Oct 15 2010 VANCOUVER - Federal, provincial and territorial justice ministers have agreed to new general guidelines on Taser use, but the broad recommendations come months after many provinces enacted similar rules on their own.
The new guidelines say "where possible" Taser use should be "avoided" on the pregnant, frail and elderly, as well as on children.
The guidelines add Tasers generally shouldn't be used on people who are already restrained, or who are driving a vehicle, bicycle or snowmobile.
Police officers are also urged to avoid zapping sensitive areas of the body such as the head, throat and genitals.
The guidelines echo those announced in Ontario this past March.
Alberta, Nova Scotia and British Columbia clamped down on their Taser use policies last year.
"The development of these new national guidelines is another significant step in strengthening public confidence in police use of this important tool," federal Public Safety Minister Vic Toews said after a meeting of his provincial and territorial counterparts in Vancouver.
The new guidelines say police should avoid giving people successive jolts with a conducted energy weapon - the generic term - or zapping them for too long unless a single deployment fails to allow police to gain physical control of the person.
As well, police forces should establish a training policy and minimum training requirements for officers authorized to use a Taser, as well as for those who train others.
The latter point was underscored in an in-depth review of the Victoria Police Department's use of force policies that was also released Friday.

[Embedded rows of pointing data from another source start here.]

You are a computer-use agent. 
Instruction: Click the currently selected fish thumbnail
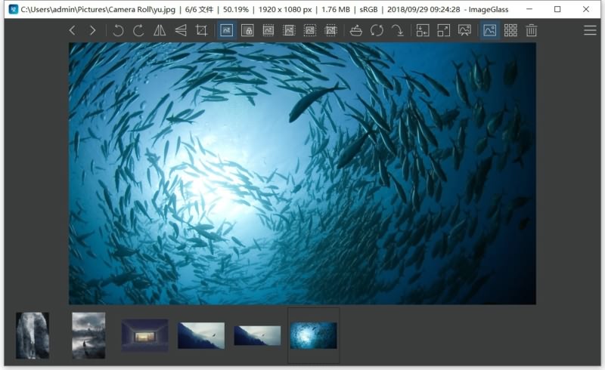[313, 335]
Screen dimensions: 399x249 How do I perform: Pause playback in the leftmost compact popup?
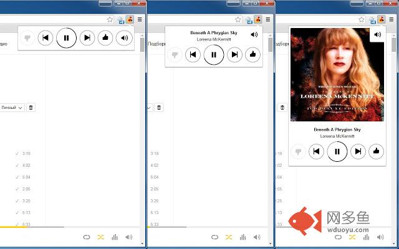(x=66, y=38)
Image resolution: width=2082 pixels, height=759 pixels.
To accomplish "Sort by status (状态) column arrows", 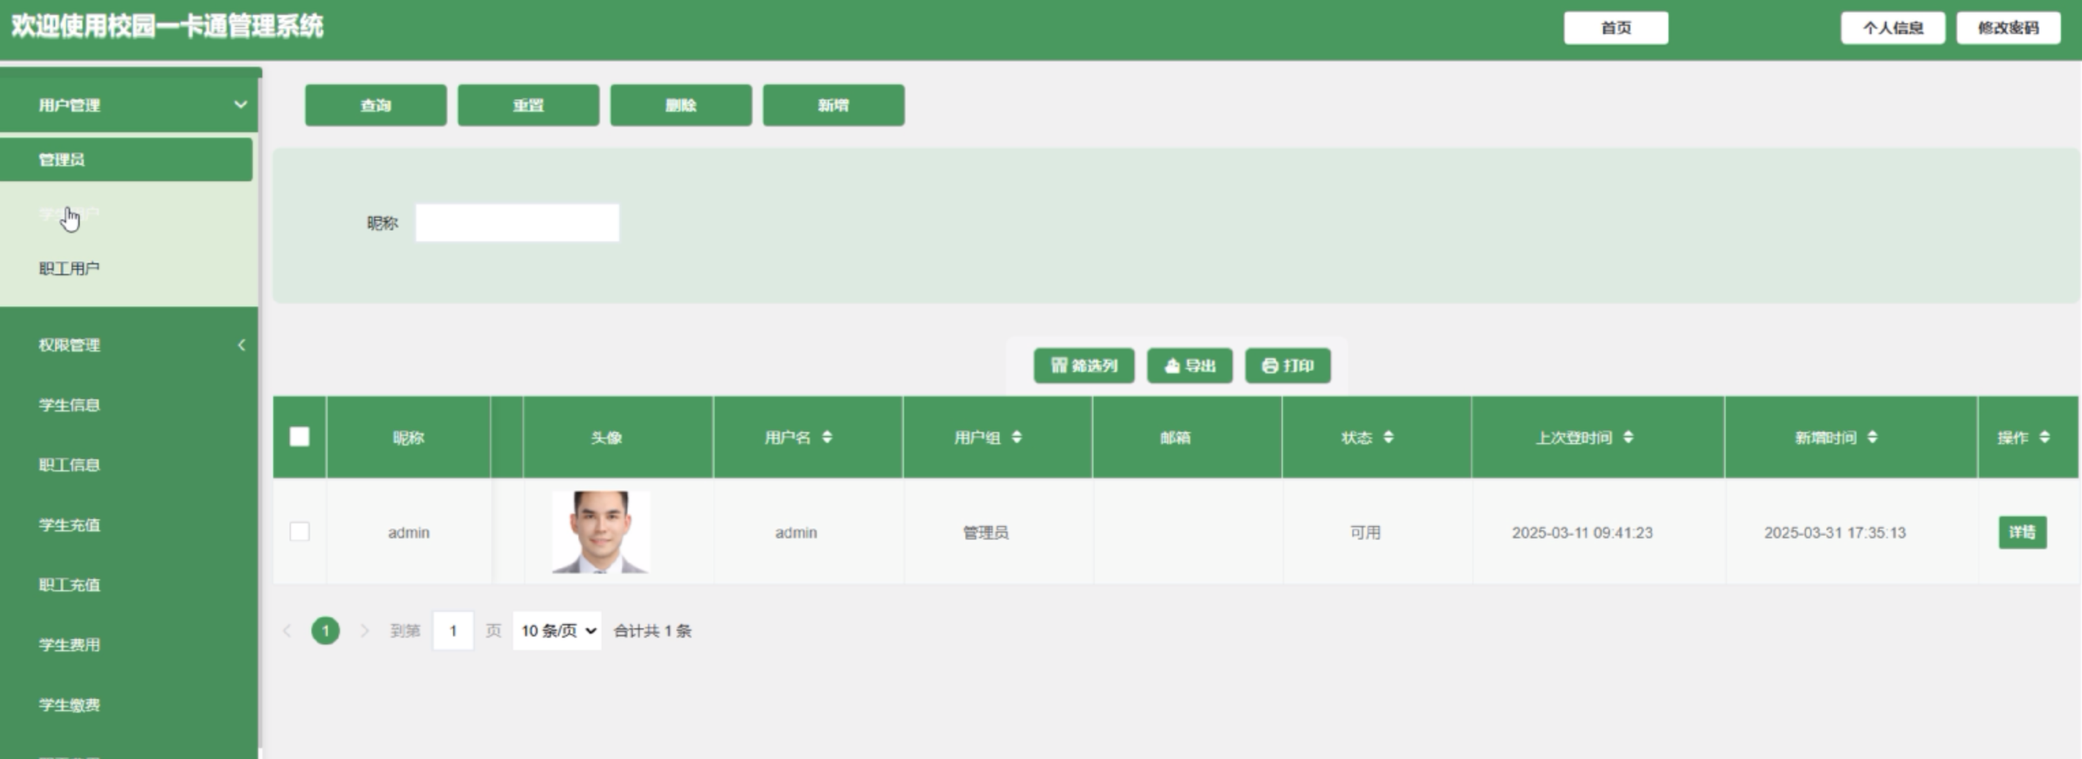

The report, by Vince Bevan, a retired Ottawa police chief, found that although the Victoria force was among the first in Canada to start using Tasers, its training in the use of the weapons had fallen drastically behind.
The report found that in 2005, all front-line Victoria police officers were trained and certified to use Tasers. But there has only been refresher training twice since then.
The Justice Institute of B.C. had included Taser training in their recruit program, but that was discontinued in 2006. As a result, no Victoria police officer hired since then has been certified to use the weapon.
"Because of the gaps in training, the effect of the death of Robert Dziekanski at Vancouver Airport and the subsequent Braidwood inquiry, few of the qualified officers are carrying the Taser as part of their regular equipment," wrote Bevan.
Among his 80 recommendations, Bevan urged the Victoria force to overhaul its Taser training program.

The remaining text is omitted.